Will humans also be "vaccinated" by these new GMO mosquitoes?

The mosquitoes themselves are genetically modified (GMO) to contain the vaccines, which Aihau and his colleagues say in tests produced a strong, long-lasting immune response.


"Once immunised, the animals resisted infections, thus helping to prevent the early spread of many viruses, including the once widespread Zika virus (ZIKV)," the SCMP reported.

Aedes mosquitoes are the primary transmitters of Zika, which belongs to the flavivirus genus. People who become infected with it can develop symptoms ranging from rashes and fever to joint and muscle pain.

If a pregnant woman becomes infected with Zika while carrying, her infant can be born with microcephaly, which is an abnormally small head or cranial capacity, or some other congenital malformation. Zika infection can also lead to premature birth or miscarriage.

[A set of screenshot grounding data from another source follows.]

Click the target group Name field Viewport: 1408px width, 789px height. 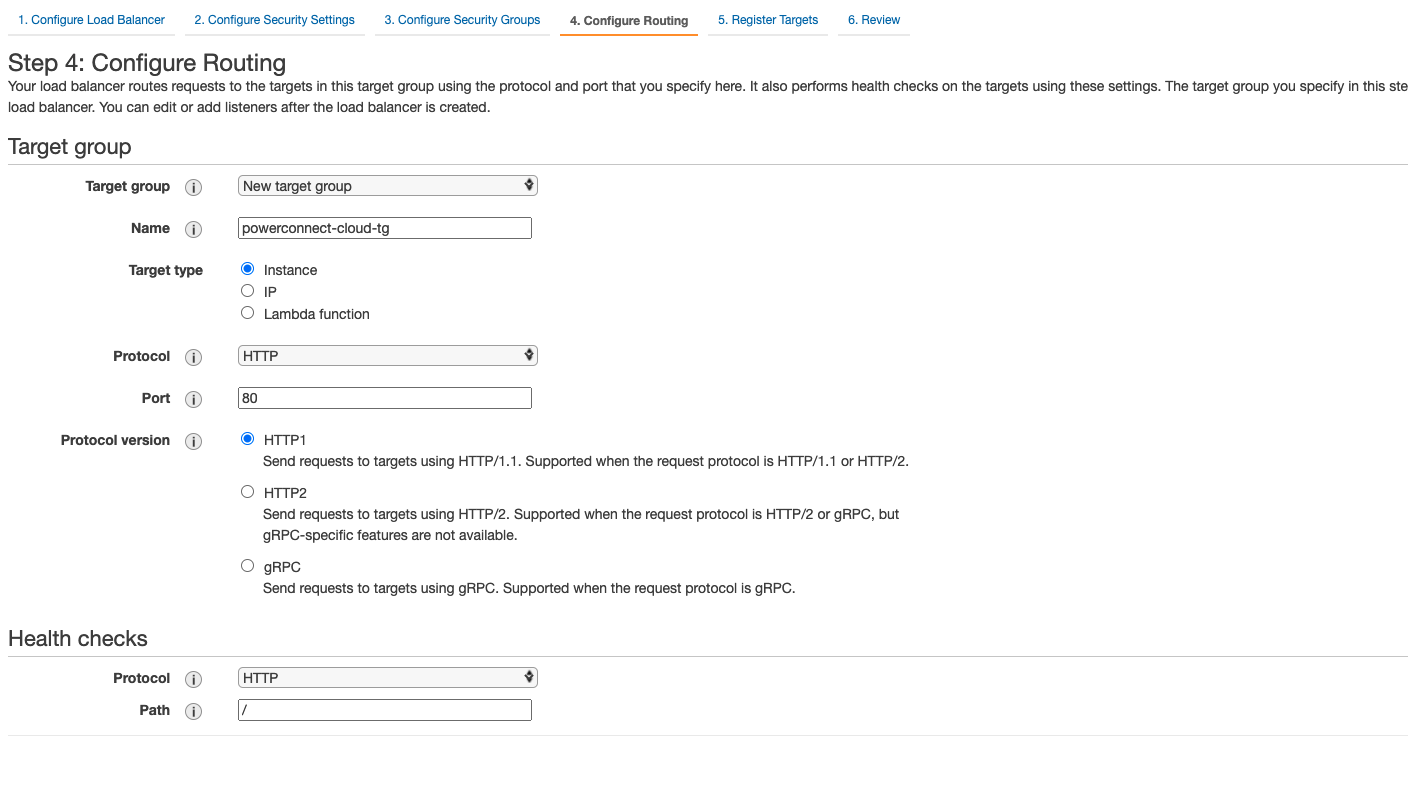(385, 228)
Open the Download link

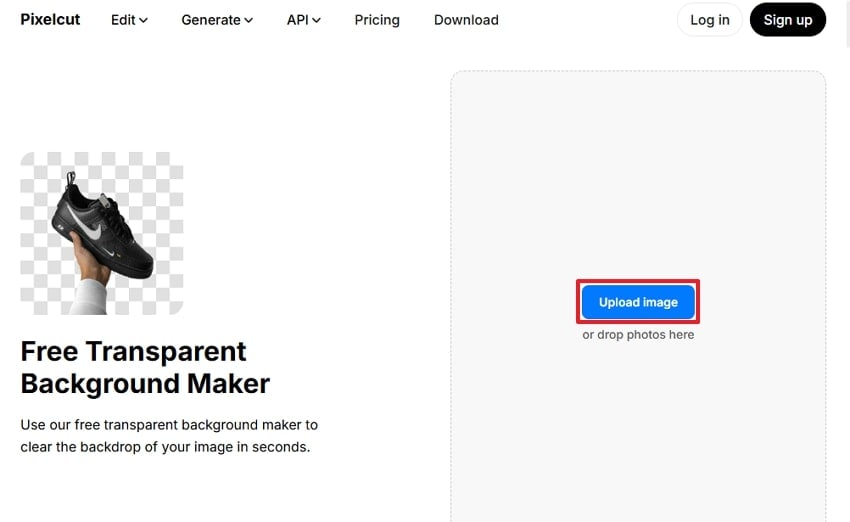(466, 20)
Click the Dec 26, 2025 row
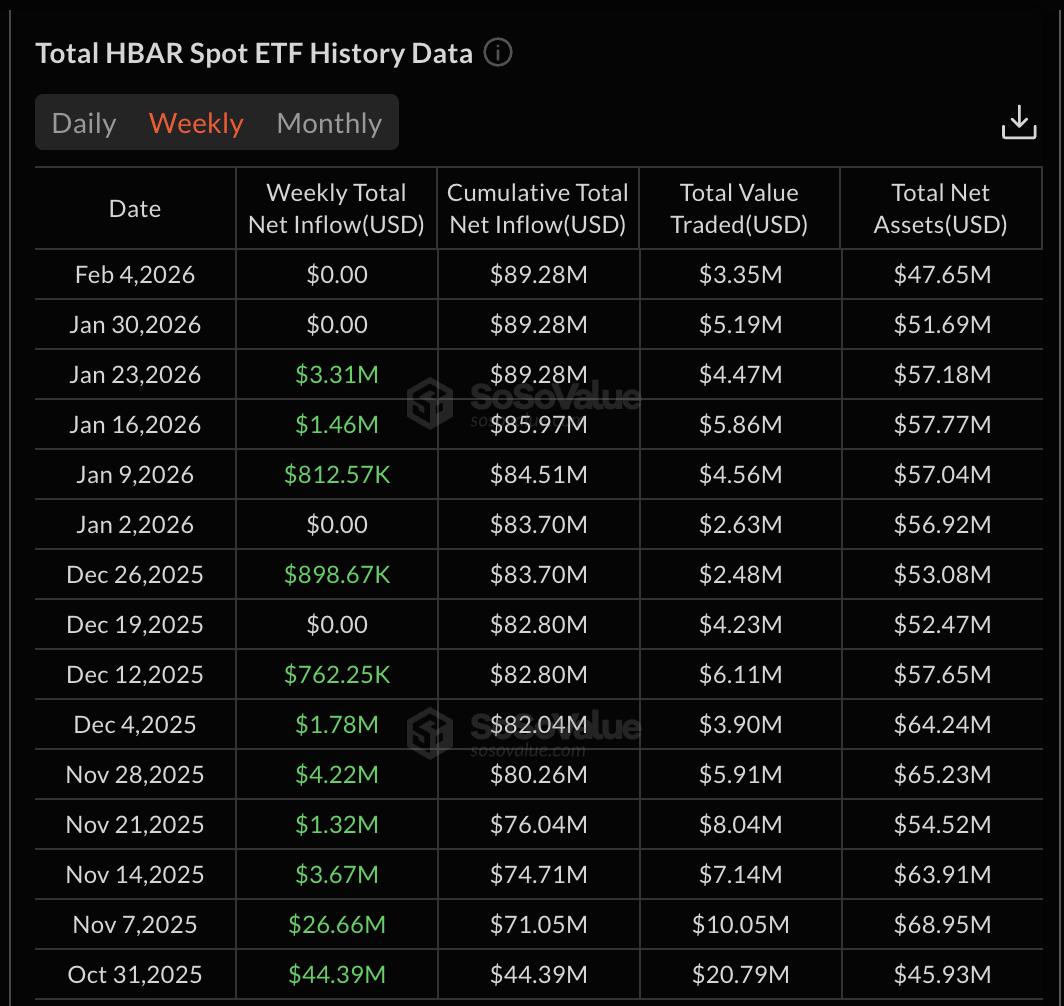The width and height of the screenshot is (1064, 1006). (x=134, y=573)
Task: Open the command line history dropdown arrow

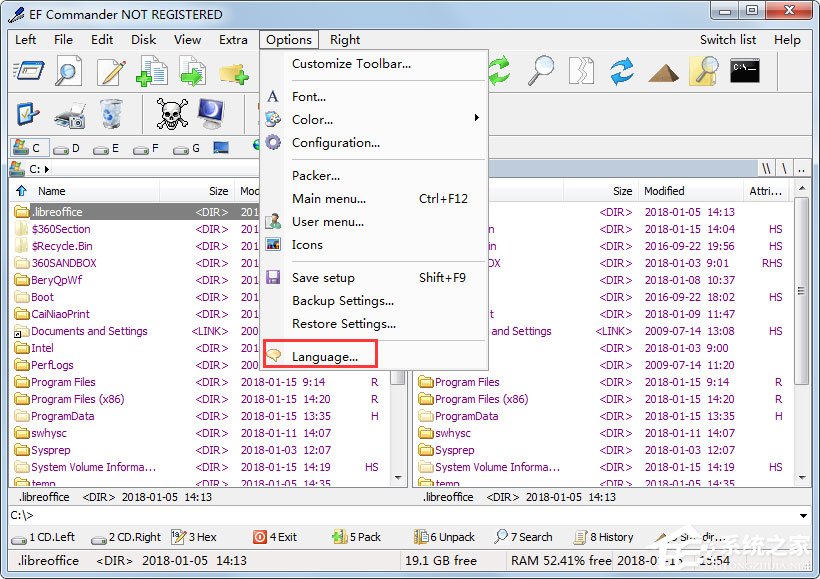Action: click(803, 516)
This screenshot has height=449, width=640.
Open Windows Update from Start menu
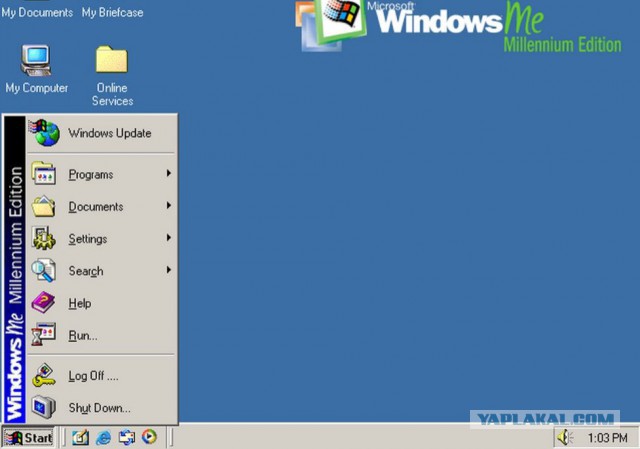pyautogui.click(x=109, y=133)
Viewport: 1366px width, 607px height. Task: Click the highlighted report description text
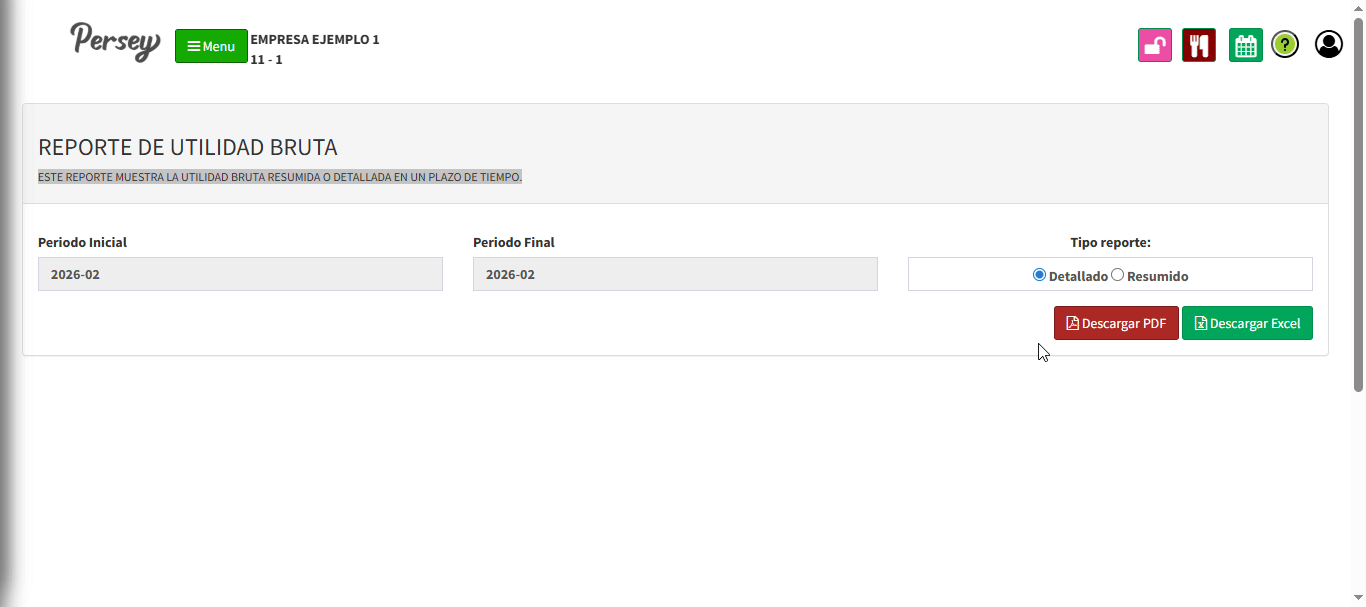point(280,177)
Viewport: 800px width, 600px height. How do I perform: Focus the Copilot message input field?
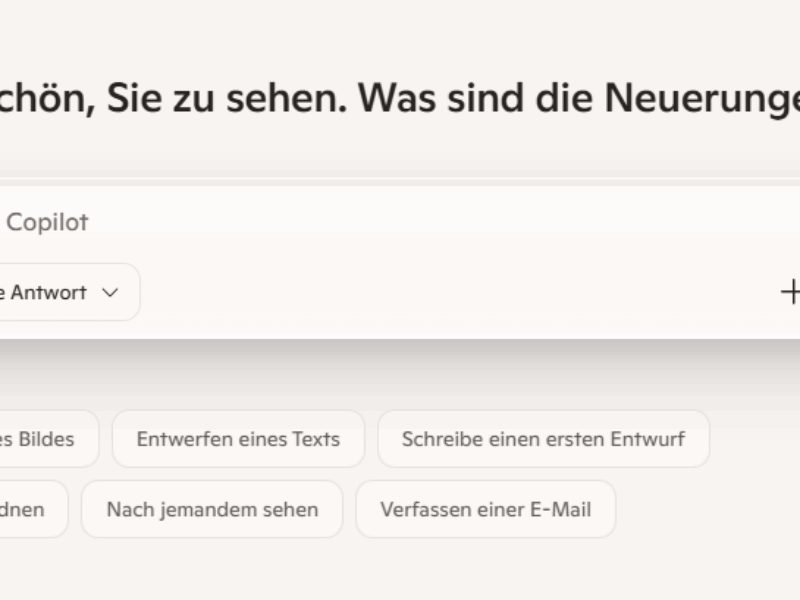point(400,222)
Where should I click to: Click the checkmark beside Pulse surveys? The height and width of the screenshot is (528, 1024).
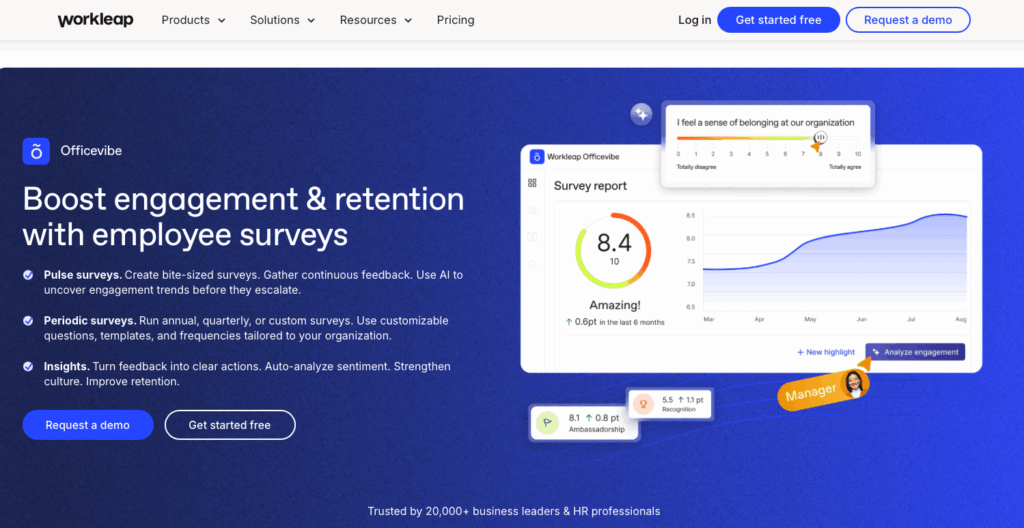28,274
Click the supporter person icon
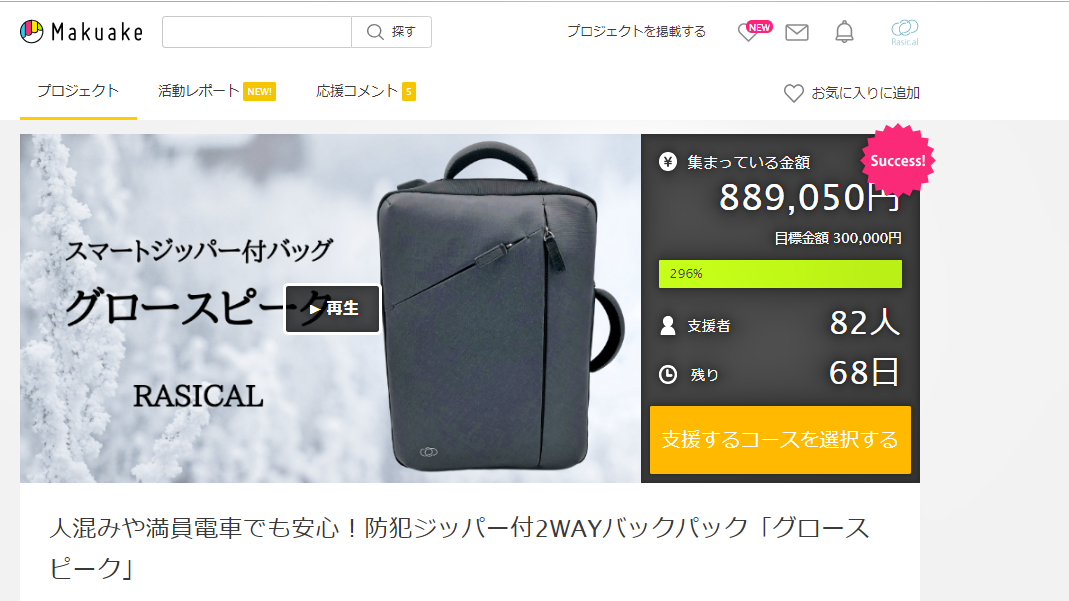Image resolution: width=1069 pixels, height=601 pixels. [668, 326]
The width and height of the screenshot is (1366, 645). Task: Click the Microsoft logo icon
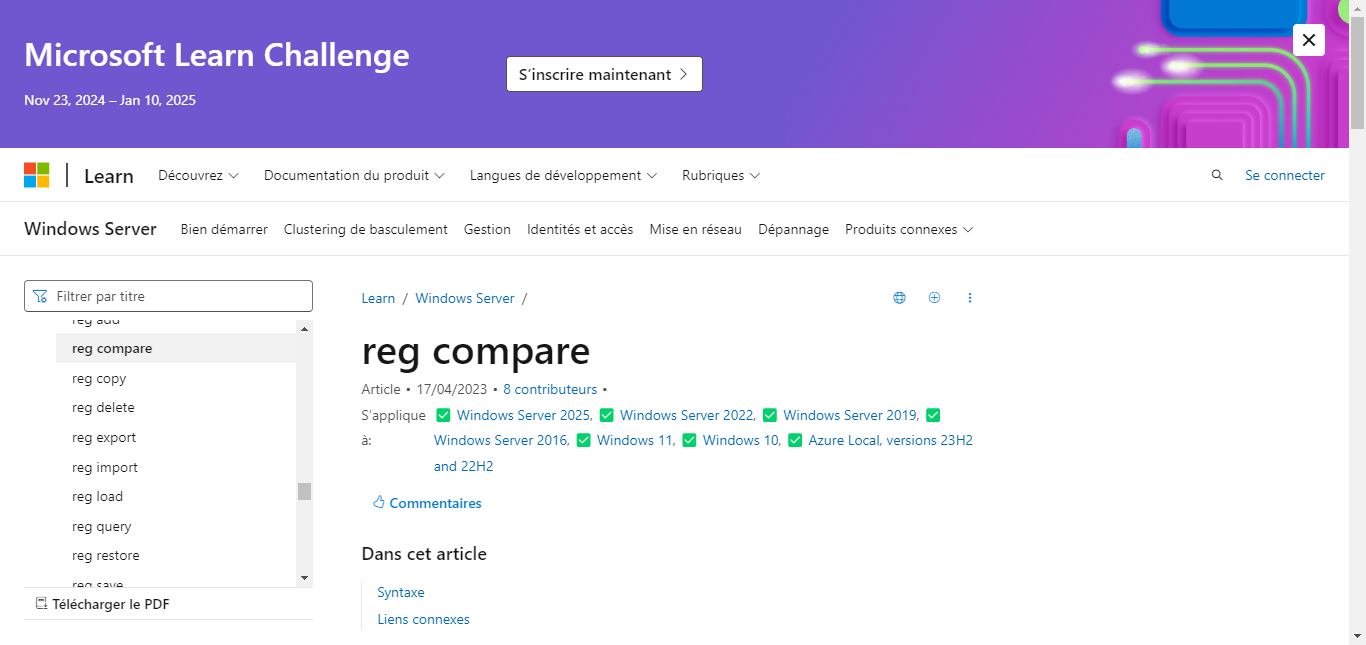point(37,175)
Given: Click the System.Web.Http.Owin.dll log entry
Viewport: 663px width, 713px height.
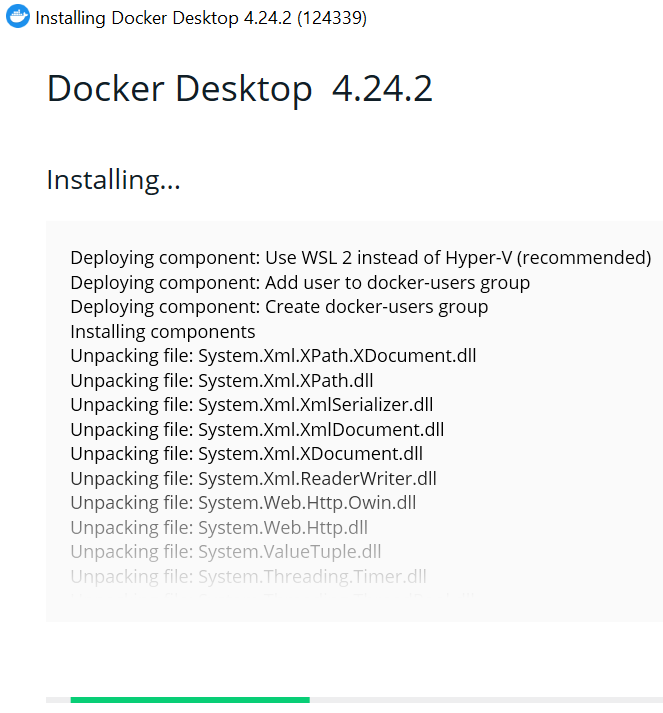Looking at the screenshot, I should coord(243,503).
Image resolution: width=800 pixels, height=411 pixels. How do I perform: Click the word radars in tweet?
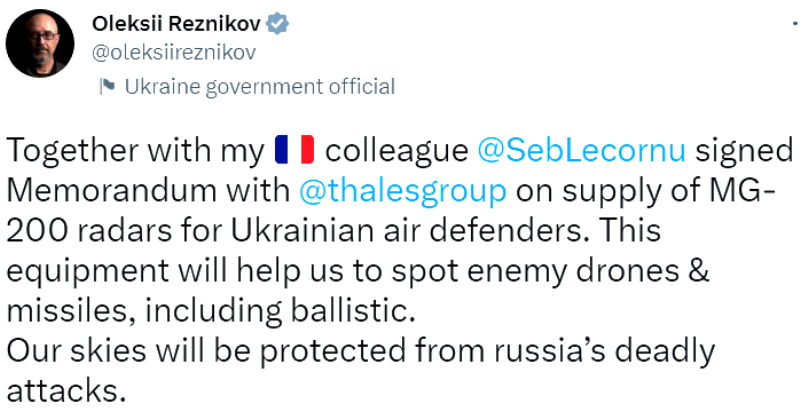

Zika is said to have been really bad in 2015, having reached a peak of around 1.3 million cases in Brazil that year before declining globally after 2017. Many tropical African and Asian countries are still plagued by it, though – at least that is what we are being told as an excuse for the creation of these new GMO mosquitoes.

When it comes to GMO technologies, we are routinely told that tampering with the plant and animal kingdoms at the genetic level is necessary in order to stop disease. These new GMO mosquitoes are no exception, with the alleged threat of Zika necessitating the unleashing of genetically engineered, vaccine-delivering insects into the wild.

Zheng says the inspiration for his latest research comes from the 2009 discovery of the Chaoyang virus (CYV), which also belongs in the flavivirus genus, in Chaoyang City, located in China's Liaoning province. An earlier paper about that discovery claims that CYV is capable of replicating in mosquitoes but not in vertebrates, which include humans.

For Zheng's study, he and his team of researchers used CYV as a vaccine vector to develop a chimeric vaccine containing various proteins from a different virus. Several proteins from CYV were artificially inserted into ZIKV cells to create a CYV-ZIKV virus that is supposedly not infectious, but that replicates easily in mosquitoes and is released via their saliva.

Mosquitoes fed the CYV-ZIKV chimera virus were essentially transformed into vaccine carriers. And these carriers, once unleashed, have the ability to inject their targets – including humans – with what researchers say is a vaccine against the chimera virus with a simple bite.